All that being said, I wouldn't necessarily be opposed to changing the behavior in that regard if a consensus is reached to support it. I think it would warrant a larger discussion though. Feel free to open a new issue regarding the proposed behavior if it's something you feel strongly about, so it has more visibility to the other devs.
Comment From: vaughnkoch
What about having the default be to raise (with an informative error message), but to add an additional optional parameter to pd.cut which would then ignore infs? That way, if someone uses the option, they're explicitly saying infs can be ignored, and if they get the error otherwise, it'll be an easy change instead of having to put an extra line to drop infs.
Comment From: jschendel
Yes, that would be a more viable alternative.
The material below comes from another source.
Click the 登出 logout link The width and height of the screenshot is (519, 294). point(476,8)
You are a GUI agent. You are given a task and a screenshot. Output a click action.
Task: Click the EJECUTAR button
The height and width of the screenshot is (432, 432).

Would still like a new issue opened regarding it for more discussion. To be honest, I don't think this would be a high priority item to be filled, unless it's something you'd be willing to contribute, given that it's a rather specific request that I don't think would be frequently used. Also keep in mind that there's a bit of maintenance burden associated with adding keyword arguments like this; the user workaround is a single line of code, but implementing this in the codebase requires quite a bit more work, and would need to be maintained going forward.
Comment From: HansBambel
@jschendel Sadly using qcut also results in an error:
pd.qcut([1,2,3,4,5,-np.inf, np.inf], q=3, duplicates="drop")
results in ValueError: missing values must be missing in the same location both left and right sides
I was expecting the first and last bin to contain np.inf. This was working in pandas 1.1.5.
Similar to https://github.com/pandas-dev/pandas/issues/11113